# Frog Leg Test Run



## ptcruiserguy (Oct 13, 2011)

As I was wondering around Food City yesterday, I happened to stop by the Fresh Meat & Seafood Dept.

I was gazing through the glass at all the nice lookin' shrimp, salmon, mahi mahi, and just happened upon

some frog legs. Quite expensive little buggers they are, but I thought, why not? So I asked the lady for a 

a pound, which she ended up using everything she had. (8 of them). She packed them on ice and gave them

to me so I hurriedly headed home. Once home I got to thinking, okay if Frog Legs taste like chicken, then I will

do them up like I would chicken. So I laid them out (after a cold wash), then sprayed with some EVOO, and sprinkled

them with some of Jeff's Rub.
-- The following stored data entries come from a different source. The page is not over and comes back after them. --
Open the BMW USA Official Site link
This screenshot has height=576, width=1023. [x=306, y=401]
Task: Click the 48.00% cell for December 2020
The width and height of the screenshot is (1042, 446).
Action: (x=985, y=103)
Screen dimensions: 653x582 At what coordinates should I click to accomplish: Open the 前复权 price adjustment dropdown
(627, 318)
Here is what that looked like:














So I took them to the "no fail" MES 40 set at 225* and using my AMNS and some Hickory dust, I let em smoke 

for just a bit over 2 hrs. Here are the results.















Man they sure were good. But one thing for sure, they did "NOT" taste like chicken. The meat was tender not chewy like

I would have thought. Had a slight gamey taste, but not over bearing. All in all, they were Great and I will definately

do these again.

Thanx for lookin and listenin.

Happy Smokin'

Mike


----------



## africanmeat (Oct 13, 2011)

Wow it is interesting


----------



## mballi3011 (Oct 13, 2011)

Frog leggs are good. I have never had them smoked but then I don't get flog legs too often around here. They are costly but worth it every now an then.


----------



## xjcamaro (Oct 13, 2011)

I love frog legs, ive only had them fried though, those look delicious. I might have to try to find me some frog legs around here!


----------



## boykjo (Oct 13, 2011)

have a friend in the neighborhood who brings them up  from FL.... they are large in size and I love them........I never smoked them always fried.... egg, house of autry breader and some panko.....
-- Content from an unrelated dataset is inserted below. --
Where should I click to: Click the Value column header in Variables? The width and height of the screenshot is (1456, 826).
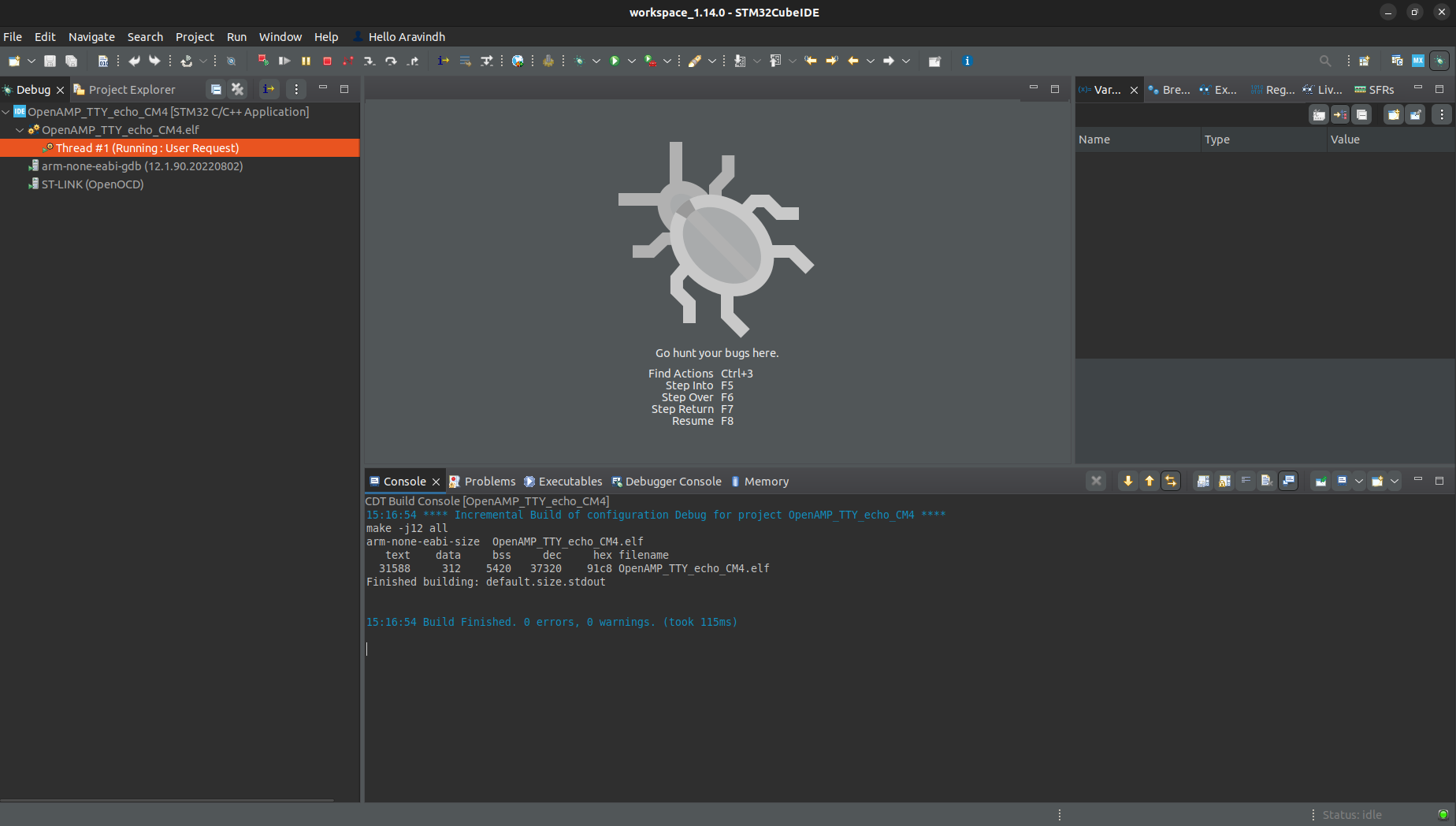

Yours looks great and will have to try them smoked next time.......

Joe


----------



## roller (Oct 13, 2011)

Wish I had a 1$ for everyone that I have caught in my life and there are some stories to go with them...Those look good.. Nice job !!!!


----------



## eman (Oct 13, 2011)

Yummmmm,

 Frog legs are great  fried. I bet they are fantastic w/ some smoke.


----------



## larrym (Oct 13, 2011)

hmmm,, I see them a lot at Kroger and have eaten my share fried,, might have to try them in the smoker.  On a side note,, wife was reading paperwork on the AMNPS and wonders if I can do oysters.  Told her that I can now do everything,, once I know how :)


----------



## michael ark (Oct 13, 2011)

Looks great
	

	
	
		
		



		
		
	


	





Their is a buffet i go to that serves them.


----------



## bluebombersfan (Oct 13, 2011)

look good!  Would love to try them!


----------



## SmokinAl (Oct 13, 2011)

Your frog legs look great!

Every time I cook them they are chewy.

I guess I'll have to try smoking them.


----------



## kingkoch42 (Oct 13, 2011)

gone


----------



## ptcruiserguy (Oct 13, 2011)

LarryM said:


> hmmm,, I see them a lot at Kroger and have eaten my share fried,, might have to try them in the smoker.  On a side note,, wife was reading paperwork on the AMNPS and wonders if I can do oysters.  Told her that I can now do everything,, once I know how :)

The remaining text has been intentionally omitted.